Page excerpt:
........

Morning Report: FedEx profit warning spooks the markets

Vital Statistics:

 LastChange
S&P futures3,870-40.50
Oil (WTI)86.201.16
10 year government bond yield 3.48%
30 year fixed rate mortgage 6.17%

Stocks are lower this morning after economic bellwether FedEx withdrew its guidance based on a deteriorating economy. Bonds and MBS are down.

FedEx stock is down some 23% this morning after it issued a profit warning. Note that Fed Ex is on a May fiscal year. “Global volumes declined as macroeconomic trends significantly worsened later in the quarter, both internationally and in the U.S. We are swiftly addressing these headwinds, but given the speed at which conditions shifted, first quarter results are below our expectations,” said Raj Subramaniam, FedEx Corporation president and chief executive officer. “While this performance is disappointing, we are aggressively accelerating cost reduction efforts and evaluating additional measures to enhance productivity, reduce variable costs, and implement structural cost-reduction initiatives. These efforts are aligned with the strategy we outlined in June, and I remain confident in achieving our fiscal year 2025 financial targets.”

........

Data for review:
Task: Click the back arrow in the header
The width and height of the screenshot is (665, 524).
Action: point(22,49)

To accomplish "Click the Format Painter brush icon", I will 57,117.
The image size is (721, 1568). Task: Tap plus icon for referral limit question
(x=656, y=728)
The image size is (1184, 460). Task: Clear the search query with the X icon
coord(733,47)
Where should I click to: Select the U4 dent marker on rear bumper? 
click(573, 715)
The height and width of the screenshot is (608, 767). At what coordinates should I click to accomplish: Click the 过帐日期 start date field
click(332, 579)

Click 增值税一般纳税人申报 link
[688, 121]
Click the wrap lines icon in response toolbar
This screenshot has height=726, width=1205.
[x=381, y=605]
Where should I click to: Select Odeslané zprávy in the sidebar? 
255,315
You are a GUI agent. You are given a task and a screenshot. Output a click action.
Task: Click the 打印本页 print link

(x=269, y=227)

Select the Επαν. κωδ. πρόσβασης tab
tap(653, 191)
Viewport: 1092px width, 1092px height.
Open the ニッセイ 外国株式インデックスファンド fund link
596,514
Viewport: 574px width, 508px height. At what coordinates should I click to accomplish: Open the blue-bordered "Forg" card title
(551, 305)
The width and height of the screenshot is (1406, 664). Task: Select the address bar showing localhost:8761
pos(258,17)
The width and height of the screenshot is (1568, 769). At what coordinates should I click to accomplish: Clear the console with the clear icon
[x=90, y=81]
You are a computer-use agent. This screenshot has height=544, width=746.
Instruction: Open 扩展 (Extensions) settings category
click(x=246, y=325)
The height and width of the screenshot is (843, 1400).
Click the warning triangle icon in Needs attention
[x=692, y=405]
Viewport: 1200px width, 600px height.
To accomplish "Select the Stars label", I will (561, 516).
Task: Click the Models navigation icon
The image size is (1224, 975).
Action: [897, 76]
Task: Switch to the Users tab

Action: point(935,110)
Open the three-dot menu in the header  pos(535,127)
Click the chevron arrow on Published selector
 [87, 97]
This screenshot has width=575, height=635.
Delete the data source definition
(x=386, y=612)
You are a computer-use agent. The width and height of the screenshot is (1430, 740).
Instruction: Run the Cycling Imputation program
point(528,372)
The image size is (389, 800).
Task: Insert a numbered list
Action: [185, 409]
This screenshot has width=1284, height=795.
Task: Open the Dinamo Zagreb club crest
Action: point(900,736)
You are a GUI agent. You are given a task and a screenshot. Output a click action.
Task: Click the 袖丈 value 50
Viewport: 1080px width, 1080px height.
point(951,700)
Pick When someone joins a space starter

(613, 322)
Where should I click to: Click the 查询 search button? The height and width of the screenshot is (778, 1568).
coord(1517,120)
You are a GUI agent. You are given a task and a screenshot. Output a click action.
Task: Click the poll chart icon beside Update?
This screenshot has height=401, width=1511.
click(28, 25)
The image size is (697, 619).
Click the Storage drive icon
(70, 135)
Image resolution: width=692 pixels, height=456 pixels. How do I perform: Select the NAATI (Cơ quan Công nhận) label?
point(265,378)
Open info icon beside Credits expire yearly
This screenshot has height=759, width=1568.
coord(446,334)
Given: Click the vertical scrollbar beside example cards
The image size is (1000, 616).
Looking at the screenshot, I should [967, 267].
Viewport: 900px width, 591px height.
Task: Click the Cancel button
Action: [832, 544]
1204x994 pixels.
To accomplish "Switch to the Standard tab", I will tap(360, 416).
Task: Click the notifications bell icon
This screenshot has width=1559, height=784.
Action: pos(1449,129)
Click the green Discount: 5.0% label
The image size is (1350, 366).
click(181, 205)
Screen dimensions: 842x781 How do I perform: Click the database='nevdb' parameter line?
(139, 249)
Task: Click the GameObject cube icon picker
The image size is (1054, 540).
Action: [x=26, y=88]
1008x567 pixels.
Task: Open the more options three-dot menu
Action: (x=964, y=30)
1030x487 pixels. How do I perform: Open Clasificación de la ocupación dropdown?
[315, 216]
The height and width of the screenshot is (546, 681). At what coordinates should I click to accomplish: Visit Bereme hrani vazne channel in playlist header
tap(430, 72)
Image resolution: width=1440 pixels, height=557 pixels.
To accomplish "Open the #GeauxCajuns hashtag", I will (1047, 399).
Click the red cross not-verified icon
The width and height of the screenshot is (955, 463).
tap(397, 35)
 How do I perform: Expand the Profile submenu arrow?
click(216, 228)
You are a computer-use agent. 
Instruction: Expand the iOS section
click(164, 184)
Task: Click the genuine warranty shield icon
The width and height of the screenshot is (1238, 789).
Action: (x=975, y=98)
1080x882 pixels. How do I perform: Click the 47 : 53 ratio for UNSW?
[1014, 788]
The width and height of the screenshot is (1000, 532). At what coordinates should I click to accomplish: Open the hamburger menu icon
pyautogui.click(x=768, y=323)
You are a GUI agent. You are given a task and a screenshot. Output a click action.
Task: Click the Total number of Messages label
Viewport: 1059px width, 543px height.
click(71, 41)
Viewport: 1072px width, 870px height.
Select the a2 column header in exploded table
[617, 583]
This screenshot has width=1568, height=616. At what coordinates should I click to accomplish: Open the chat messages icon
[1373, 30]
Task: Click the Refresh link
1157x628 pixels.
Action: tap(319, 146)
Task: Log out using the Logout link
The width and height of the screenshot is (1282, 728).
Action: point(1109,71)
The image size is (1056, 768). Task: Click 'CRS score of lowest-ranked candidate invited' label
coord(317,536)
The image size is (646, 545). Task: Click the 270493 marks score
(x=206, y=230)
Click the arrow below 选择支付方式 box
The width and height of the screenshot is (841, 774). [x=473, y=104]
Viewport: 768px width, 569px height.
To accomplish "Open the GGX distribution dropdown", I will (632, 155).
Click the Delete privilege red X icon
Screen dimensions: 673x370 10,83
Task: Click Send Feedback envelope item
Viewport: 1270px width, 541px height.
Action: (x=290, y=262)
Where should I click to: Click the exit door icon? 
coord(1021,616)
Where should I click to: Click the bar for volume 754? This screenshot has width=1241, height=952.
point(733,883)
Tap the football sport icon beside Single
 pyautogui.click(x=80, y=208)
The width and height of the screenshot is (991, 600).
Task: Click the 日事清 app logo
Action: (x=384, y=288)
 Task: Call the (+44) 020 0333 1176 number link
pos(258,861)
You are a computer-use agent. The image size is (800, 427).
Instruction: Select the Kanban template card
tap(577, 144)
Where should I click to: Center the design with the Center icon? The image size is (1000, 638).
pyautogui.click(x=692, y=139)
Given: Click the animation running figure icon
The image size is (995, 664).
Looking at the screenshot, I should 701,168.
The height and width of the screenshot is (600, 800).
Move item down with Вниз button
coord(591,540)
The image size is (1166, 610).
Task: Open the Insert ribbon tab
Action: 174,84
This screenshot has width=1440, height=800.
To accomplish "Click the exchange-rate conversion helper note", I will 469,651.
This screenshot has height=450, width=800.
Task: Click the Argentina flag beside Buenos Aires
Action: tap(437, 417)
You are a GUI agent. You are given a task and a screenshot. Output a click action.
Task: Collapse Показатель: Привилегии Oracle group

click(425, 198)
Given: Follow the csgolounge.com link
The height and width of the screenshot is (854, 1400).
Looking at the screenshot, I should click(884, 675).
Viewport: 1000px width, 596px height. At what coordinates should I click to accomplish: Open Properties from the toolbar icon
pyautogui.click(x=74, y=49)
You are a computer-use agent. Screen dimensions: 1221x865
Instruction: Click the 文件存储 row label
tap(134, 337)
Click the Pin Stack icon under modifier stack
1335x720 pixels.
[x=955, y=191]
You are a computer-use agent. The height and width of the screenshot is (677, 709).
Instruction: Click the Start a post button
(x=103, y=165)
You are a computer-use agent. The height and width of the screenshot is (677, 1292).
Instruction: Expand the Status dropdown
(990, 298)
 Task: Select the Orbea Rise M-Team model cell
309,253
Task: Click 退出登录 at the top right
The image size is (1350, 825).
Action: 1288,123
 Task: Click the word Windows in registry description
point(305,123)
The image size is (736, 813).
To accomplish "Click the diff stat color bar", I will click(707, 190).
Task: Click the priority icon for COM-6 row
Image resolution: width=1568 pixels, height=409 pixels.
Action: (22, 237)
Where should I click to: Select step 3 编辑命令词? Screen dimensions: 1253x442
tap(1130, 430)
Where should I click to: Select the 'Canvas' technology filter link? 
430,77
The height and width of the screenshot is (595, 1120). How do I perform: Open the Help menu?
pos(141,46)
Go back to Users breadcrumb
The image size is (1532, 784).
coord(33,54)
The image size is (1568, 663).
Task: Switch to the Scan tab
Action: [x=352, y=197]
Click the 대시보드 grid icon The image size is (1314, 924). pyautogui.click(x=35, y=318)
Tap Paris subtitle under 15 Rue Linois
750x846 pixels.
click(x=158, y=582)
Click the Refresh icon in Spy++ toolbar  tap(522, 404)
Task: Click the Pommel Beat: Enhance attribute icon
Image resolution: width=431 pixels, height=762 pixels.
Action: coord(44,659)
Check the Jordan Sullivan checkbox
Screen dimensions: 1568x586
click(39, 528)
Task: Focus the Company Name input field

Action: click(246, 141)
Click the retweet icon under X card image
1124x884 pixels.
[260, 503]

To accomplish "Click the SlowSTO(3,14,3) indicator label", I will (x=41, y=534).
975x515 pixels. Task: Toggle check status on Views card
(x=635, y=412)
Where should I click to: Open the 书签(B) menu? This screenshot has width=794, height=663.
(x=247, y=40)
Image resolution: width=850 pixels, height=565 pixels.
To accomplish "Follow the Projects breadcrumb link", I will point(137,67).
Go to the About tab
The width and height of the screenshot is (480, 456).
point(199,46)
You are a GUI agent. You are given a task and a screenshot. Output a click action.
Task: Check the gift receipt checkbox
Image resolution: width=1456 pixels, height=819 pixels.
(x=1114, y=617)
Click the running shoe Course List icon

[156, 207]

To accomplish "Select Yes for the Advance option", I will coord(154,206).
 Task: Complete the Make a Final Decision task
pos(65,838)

........

Work to be completed:
Echo the stretch of the FedEx morning report from "Morning Report: FedEx" through "MBS are down.", copying it word for word. The rows play no part in this work.

Solution for this task:
Morning Report: FedEx profit warning spooks the markets

Vital Statistics:

 LastChange
S&P futures3,870-40.50
Oil (WTI)86.201.16
10 year government bond yield 3.48%
30 year fixed rate mortgage 6.17%

Stocks are lower this morning after economic bellwether FedEx withdrew its guidance based on a deteriorating economy. Bonds and MBS are down.